Disons-le dès le début : depuis le 24 février 2022, jour de l’agression russe en Ukraine, les pays européens ont surpassé les États-Unis en matière d’équipement de défense et d’armement : 72 milliards d’euros pour les premiers contre 65 milliards pour les seconds (1). Dans le cadre de l’Union européenne (UE), les États membres – et pas seulement – cherchent la meilleure façon de pérenniser à la fois le soutien à l’Ukraine et le renforcement de leurs propres armées.
De nombreux instruments sont proposés par la Commission européenne, globalement soutenus par les États, et les centaines de milliards d’euros sont dépassés dans les annonces. Néanmoins, la tendance est à la baisse depuis déjà un an et pas seulement à cause de la Maison-Blanche (2). Quelle perspective et quelle soutenabilité pouvons-nous ainsi envisager pour le soutien militaire européen à l’Ukraine ? Dans le champ intergouvernemental, la Facilité européenne pour la paix (FEP), qui avait été créée en 2021, a été en partie réorientée en 2022 vers le soutien à l’Ukraine. Les États membres ont ainsi autorisé pour 6,1 milliards d’euros de remboursements de dons et de cessions à l’Ukraine, dont 5 milliards ont déjà été engagés. Néanmoins, un fonds spécifique (Facilité Ukraine, avec ses règles particulières) de 5 milliards supplémentaires a été créé en 2024, sans être autorisé pour l’instant en raison du blocage de la Hongrie. La FEP finance de plus la mission de formation des militaires ukrainiens, EUMAM Ukraine (106,7 millions de coûts communs et 255 millions de mesures d’assistance – remboursement d’équipements fournis dans ce cadre) (3).

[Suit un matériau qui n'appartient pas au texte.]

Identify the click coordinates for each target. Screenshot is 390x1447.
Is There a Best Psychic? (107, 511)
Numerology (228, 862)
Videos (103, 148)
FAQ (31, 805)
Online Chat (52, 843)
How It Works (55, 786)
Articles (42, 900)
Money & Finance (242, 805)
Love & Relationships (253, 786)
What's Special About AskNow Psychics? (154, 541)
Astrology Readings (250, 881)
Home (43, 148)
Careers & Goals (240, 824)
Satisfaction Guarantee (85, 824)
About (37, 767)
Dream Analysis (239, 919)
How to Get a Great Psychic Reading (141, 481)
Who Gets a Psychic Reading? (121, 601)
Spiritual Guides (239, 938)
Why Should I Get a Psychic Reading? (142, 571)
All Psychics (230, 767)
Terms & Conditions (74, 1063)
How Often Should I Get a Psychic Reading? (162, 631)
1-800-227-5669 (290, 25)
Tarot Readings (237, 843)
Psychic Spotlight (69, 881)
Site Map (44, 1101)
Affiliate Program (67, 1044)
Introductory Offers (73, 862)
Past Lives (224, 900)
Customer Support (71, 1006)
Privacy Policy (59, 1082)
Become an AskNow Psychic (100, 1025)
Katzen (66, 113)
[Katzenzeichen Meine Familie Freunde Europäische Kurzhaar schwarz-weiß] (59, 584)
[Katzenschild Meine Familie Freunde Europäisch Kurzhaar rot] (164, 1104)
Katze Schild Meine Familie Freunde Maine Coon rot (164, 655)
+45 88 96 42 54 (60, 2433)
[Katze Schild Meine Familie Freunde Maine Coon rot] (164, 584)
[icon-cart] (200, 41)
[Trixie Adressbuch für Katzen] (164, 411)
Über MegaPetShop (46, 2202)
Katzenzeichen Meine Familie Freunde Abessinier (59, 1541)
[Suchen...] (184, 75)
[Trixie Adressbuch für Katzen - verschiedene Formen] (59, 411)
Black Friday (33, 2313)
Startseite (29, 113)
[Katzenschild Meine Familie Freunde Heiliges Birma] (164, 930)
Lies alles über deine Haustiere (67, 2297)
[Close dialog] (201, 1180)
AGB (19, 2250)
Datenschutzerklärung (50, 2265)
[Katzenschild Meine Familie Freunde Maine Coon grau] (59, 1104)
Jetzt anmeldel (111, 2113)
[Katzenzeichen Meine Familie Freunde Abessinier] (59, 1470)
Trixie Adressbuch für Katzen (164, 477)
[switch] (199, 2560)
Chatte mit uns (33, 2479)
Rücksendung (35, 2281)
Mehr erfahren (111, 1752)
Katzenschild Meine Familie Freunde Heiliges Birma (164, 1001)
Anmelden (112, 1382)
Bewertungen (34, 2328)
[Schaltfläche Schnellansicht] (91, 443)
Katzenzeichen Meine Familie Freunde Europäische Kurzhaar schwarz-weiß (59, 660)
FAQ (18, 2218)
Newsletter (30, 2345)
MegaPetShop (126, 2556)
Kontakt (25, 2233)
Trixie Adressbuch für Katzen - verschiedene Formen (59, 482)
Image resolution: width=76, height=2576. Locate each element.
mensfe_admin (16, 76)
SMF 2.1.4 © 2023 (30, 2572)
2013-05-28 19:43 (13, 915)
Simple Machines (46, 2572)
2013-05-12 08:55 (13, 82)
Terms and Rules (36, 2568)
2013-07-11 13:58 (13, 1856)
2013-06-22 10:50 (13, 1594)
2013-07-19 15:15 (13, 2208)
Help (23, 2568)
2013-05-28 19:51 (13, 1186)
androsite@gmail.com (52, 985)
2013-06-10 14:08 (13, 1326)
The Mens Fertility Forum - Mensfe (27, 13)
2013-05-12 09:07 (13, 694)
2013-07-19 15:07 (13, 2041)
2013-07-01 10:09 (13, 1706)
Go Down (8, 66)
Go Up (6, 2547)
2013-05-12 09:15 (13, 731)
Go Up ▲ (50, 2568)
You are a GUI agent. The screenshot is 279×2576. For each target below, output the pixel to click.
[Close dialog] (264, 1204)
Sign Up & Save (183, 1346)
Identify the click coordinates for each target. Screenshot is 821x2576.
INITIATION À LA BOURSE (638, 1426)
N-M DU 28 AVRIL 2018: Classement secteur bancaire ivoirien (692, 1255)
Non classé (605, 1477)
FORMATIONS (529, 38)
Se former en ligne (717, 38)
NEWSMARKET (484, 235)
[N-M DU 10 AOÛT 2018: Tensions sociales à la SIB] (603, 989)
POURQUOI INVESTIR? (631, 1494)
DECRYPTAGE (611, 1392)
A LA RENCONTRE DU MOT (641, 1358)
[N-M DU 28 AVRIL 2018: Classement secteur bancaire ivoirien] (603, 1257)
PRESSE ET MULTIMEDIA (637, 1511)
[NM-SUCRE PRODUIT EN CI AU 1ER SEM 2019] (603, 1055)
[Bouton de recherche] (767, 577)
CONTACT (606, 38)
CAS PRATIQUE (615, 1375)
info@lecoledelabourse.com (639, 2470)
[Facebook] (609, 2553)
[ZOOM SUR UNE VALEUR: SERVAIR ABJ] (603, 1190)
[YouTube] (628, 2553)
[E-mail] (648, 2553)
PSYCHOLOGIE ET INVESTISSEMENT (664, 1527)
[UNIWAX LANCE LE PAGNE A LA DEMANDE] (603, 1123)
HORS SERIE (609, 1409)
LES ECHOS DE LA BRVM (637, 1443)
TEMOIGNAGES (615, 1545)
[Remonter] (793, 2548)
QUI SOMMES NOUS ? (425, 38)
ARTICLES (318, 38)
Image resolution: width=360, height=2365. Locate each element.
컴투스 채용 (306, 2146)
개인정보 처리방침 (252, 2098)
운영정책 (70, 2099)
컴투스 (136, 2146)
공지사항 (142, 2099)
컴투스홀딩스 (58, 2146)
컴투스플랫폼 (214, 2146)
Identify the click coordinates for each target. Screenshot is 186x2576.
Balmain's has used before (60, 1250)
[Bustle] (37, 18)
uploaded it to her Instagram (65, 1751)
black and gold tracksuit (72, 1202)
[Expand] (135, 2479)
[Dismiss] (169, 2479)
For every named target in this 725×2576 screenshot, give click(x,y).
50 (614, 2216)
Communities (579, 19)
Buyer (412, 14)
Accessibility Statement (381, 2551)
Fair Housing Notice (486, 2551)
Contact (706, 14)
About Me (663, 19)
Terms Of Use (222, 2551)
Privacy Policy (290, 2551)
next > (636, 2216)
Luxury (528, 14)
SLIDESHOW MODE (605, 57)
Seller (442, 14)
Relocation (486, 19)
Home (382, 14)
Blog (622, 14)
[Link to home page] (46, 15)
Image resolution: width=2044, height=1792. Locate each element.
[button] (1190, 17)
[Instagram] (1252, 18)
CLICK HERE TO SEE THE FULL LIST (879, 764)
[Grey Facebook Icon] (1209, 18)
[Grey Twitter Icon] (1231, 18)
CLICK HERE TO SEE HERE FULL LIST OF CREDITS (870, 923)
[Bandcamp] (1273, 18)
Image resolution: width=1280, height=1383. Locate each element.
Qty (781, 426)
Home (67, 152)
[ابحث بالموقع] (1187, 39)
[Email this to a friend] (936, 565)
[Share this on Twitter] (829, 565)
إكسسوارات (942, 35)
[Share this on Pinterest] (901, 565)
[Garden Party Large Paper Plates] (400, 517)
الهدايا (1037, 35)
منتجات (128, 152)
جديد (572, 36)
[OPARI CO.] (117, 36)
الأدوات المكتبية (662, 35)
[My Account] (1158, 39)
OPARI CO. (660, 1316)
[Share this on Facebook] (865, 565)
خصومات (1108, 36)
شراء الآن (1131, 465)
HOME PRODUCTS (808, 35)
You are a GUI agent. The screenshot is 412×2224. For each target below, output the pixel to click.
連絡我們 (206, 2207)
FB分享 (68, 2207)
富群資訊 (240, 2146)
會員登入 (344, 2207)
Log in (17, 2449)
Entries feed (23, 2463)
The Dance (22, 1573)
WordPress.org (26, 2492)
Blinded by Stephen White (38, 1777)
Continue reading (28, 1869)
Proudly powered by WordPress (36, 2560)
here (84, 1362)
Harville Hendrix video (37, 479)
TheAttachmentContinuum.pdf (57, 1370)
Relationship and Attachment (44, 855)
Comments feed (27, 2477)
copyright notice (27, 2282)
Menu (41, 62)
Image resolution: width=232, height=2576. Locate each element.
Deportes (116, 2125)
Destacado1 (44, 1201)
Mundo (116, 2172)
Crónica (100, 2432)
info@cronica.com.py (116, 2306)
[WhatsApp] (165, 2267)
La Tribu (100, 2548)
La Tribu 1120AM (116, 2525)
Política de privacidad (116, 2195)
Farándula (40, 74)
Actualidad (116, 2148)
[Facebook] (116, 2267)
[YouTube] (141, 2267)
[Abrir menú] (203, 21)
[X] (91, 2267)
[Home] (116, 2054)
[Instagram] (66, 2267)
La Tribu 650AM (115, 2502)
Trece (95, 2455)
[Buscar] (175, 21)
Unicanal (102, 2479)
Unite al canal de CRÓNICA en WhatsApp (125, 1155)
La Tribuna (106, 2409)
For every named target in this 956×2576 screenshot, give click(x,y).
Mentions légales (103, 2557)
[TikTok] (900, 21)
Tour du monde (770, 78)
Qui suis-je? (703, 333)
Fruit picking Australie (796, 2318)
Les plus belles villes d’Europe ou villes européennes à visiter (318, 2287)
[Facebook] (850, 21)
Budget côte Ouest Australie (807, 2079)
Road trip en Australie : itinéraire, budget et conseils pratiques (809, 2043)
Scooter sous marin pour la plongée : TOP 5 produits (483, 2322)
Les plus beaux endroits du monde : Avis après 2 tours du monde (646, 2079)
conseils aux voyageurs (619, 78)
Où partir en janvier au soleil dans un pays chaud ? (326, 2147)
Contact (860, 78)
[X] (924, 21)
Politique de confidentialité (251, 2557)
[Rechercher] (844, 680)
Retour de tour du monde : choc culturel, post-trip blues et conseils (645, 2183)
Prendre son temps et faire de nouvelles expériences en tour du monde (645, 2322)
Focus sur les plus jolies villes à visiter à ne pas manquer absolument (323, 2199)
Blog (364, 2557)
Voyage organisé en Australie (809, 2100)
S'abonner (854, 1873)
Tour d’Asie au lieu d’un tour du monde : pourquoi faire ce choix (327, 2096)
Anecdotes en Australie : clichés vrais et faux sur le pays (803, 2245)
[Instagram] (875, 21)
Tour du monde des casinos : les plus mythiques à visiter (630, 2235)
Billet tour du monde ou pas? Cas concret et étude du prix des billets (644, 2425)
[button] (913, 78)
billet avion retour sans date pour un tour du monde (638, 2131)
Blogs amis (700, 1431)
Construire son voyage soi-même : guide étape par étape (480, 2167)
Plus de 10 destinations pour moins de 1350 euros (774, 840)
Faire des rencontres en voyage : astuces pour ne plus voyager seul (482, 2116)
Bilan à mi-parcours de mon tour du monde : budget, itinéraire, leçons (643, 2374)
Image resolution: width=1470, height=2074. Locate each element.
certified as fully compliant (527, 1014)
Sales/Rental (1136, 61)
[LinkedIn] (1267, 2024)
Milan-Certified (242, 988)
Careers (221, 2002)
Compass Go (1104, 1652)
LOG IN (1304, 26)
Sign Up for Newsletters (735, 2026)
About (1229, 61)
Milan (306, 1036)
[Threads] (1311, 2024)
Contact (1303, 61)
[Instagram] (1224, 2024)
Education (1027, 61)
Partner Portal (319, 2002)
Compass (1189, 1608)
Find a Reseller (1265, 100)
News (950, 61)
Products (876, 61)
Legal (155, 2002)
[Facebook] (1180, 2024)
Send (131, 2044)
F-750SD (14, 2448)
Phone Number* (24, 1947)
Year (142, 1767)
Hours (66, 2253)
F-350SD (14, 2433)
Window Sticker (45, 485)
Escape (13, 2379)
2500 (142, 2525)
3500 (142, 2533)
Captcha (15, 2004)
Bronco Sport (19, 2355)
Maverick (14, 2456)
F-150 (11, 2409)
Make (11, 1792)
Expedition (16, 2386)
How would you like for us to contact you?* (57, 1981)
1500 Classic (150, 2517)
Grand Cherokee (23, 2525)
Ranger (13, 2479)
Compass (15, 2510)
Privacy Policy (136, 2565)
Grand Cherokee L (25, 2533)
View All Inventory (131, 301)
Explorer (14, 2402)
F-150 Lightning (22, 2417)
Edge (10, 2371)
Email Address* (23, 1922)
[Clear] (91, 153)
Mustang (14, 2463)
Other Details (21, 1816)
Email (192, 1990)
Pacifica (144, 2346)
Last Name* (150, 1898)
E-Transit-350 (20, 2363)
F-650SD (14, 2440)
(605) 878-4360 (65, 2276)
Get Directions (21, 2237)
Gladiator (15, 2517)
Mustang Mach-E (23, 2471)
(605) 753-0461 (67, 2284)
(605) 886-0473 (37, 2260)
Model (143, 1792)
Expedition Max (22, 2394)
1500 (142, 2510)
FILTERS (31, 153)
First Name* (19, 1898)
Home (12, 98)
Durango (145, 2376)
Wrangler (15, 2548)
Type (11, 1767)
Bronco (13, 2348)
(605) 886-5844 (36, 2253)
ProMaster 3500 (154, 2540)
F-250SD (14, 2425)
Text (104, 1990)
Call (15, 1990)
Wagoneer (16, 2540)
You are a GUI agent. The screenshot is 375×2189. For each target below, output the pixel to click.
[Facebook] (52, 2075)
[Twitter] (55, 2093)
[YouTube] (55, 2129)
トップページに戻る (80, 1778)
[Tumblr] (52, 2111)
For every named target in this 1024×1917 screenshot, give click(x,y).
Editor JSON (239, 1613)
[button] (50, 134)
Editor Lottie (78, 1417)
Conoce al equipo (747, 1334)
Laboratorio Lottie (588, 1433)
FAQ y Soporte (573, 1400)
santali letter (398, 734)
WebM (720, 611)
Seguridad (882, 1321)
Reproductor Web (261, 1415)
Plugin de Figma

Les nouveaux instruments de l’UE en matière d’industrie de défense se sont ensuite orientés vers le soutien à l’Ukraine en parallèle de leurs objectifs de développement de la Base industrielle et technologique de défense européenne (BITDE) ainsi que de réarmement global des armées :
• l’EDIRPA (European defence industry reinforcement through common procurement act) était doté d’une enveloppe de 310 millions pour subventionner l’acquisition conjointe d’armement, dans un objectif de recomplètement des stocks européens, mais aussi pour en céder à l’Ukraine. Dix projets ont été retenus, par exemple des CAESAR et des Leopard 2A8 ;
• l’ASAP (Act in support of a mmunition production) comprenait 500 millions pour financer des projets industriels d’augmentation de la production d’explosifs, de poudre, d’obus et de missiles, ainsi que des tests. Bien qu’il ne finance pas directement du matériel pour l’Ukraine, l’idée était d’augmenter la capacité de production des Européens pour qu’ils fournissent davantage de munitions à moyen terme. Parmi les 31 projets retenus figure celui d’Eurenco France ;
• l’EDIP (European defence industry programme), doté de 1,5 milliard d’euros, devrait être adopté avant la fin de l’année 2025. En plus de prolonger les dispositifs de type EDIRPA et ASAP, il prévoit d’affecter spécialement des fonds à des projets industriels avec l’Ukraine et pour consolider sa BITD : l’Ukraine support instrument (USI), qui comprendra 20 % d’EDIP, soit 300 millions. Le prochain Cadre financier pluriannuel (CFP), budget de l’UE sur sept ans, pérennisera l’EDIP avec un budget supérieur et potentiellement un format ajusté, encore à débattre entre la Commission et les États membres. Les parlementaires européens ont proposé de dépasser les 20 milliards, et dans le budget actuel, d’utiliser des fonds non dépensés, les fonds de cohésion ou ceux destinés aux technologies duales (4).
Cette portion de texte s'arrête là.